Teramoto e col. (12), testando se a esteatose contribui para falência do enxerto hepático no transplante, também não encontraram fibrose nos animais submetidos à dieta deficiente em colina e metionina.

Da mesma forma, Lettéron e col.(13), utilizando drogas (dexametasona, metionina, tetraciclina, amiodarona) para induzir à esteatose, não observaram fibrose ou infiltrado inflamatório.

Contudo, existe relato de que a dieta deficiente em colina e/ou metionina pode propiciar o surgimento de insuficiência hepática e renal (14).

O fato de os ratos não terem desenvolvido fibrose e/ou inflamação sugere que estes animais sejam mais resistentes à fibrogênese, necessitando de fatores adjuvantes como álcool, lipopolissacárides, diabetes, ou que o tempo utilizado por nós e por outros tenha sido insuficiente para desenvolver inflamação e fibrose.

Curiosamente, a distribuição zonal da esteatose no rato foi predominantemente periportal enquanto que no homem é predominantemente de zona III ou próximo à veia centro-lobular.

A máxima gradação de esteatose macro e microvesicular foi encontrada no grupo submetido a 12 semanas de dieta sem colina. Neste grupo constatou-se também elevação da AST e dos triglicérides, não tendo sido observadas alterações significativas nos parâmetros bioquímicos de ALT e do colesterol.

O estresse oxidativo medido por quimiluminescência amplificada por lucigenina foi nitidamente maior nos grupos com privação da colina, e também foi mais elevado no grupo que usou a dieta por tempo prolongado.

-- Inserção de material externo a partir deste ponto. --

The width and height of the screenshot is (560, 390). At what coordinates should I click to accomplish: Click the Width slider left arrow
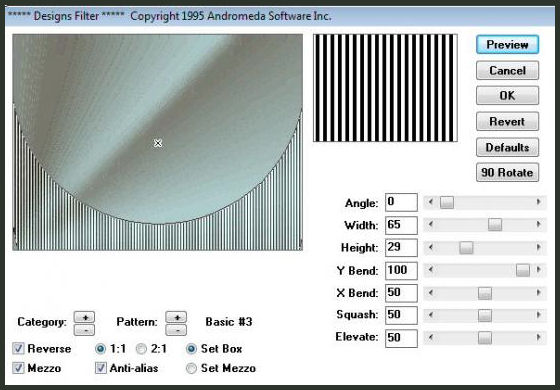431,225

A quimiluminescência mede a reação química de compostos eletricamente excitados que emitem luz ao retornar ao seu estado basal. Quando amplificada pela lucigenina, mede indiretamente a produção do radical superóxido. Apesar de suas limitações por ser um método indireto, constitui um método adequado para avaliar a produção de espécies reativas de oxigênio quando utilizado comparativamente.

Na patogênese da esteato-hepatite não alcoólica existe a hipótese de haver um aumento do estresse oxidativo hepático.

Neste estudo, observamos um significante aumento na luminescência dos fígados de animais submetidos à dieta deficiente em colina e, novamente, foi maior no grupo com 12 semanas de dieta. Este estudo corrobora a hipótese que o estresse oxidativo participa da gênese da esteato-hepatite, pois evidenciamos que o estresse oxidativo aumenta à medida que o animal é exposto ao agente agressor por mais tempo, tendo tal fato ocorrido nos três aspectos estudados: bioquímico, histopatológico e do estresse oxidativo.

CONCLUSÕES

  1. O estresse oxidativo encontra-se aumentado na esteatose hepática experimental.
  2. A produção de espécies reativas de oxigênio se acentua ao longo do tempo do experimento.
  3. Embora não se tenha obtido modelo histológico típico de NASH, as alterações produzidas pelo estresse oxidativo podem ser uma etapa importante na patogênese da NASH.